→ Exercise instructions
Rescale the material below by writing out every line again, requests included. Multiply each number in the answers (the coordinates and any viewport dimensions given with them) by 2.4, and round the results to whole numbers, with halves rounding up.

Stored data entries
----------

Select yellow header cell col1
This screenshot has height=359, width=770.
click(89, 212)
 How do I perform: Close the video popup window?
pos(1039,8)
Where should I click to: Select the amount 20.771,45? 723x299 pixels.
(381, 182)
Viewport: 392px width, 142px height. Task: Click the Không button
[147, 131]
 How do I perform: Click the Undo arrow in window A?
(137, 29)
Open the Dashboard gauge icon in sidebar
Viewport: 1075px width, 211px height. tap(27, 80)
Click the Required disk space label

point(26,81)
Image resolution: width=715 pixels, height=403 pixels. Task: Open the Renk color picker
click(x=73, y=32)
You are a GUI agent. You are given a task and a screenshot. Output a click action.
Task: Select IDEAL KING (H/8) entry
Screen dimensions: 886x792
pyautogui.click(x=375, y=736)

----------

→ Exercise answer
Select yellow header cell col1
This screenshot has height=359, width=770.
click(214, 509)
 How do I perform: Close the video popup window?
pos(2494,19)
Where should I click to: Select the amount 20.771,45? 723x299 pixels.
(914, 437)
Viewport: 392px width, 142px height. Task: Click the Không button
[353, 314]
 How do I perform: Click the Undo arrow in window A?
(329, 70)
Open the Dashboard gauge icon in sidebar
Viewport: 2580px width, 506px height. tap(65, 192)
Click the Required disk space label

point(62,194)
Image resolution: width=715 pixels, height=403 pixels. Task: Open the Renk color picker
click(x=175, y=77)
You are a GUI agent. You are given a task and a screenshot. Output a click action.
Task: Select IDEAL KING (H/8) entry
Screen dimensions: 886x792
pyautogui.click(x=900, y=1766)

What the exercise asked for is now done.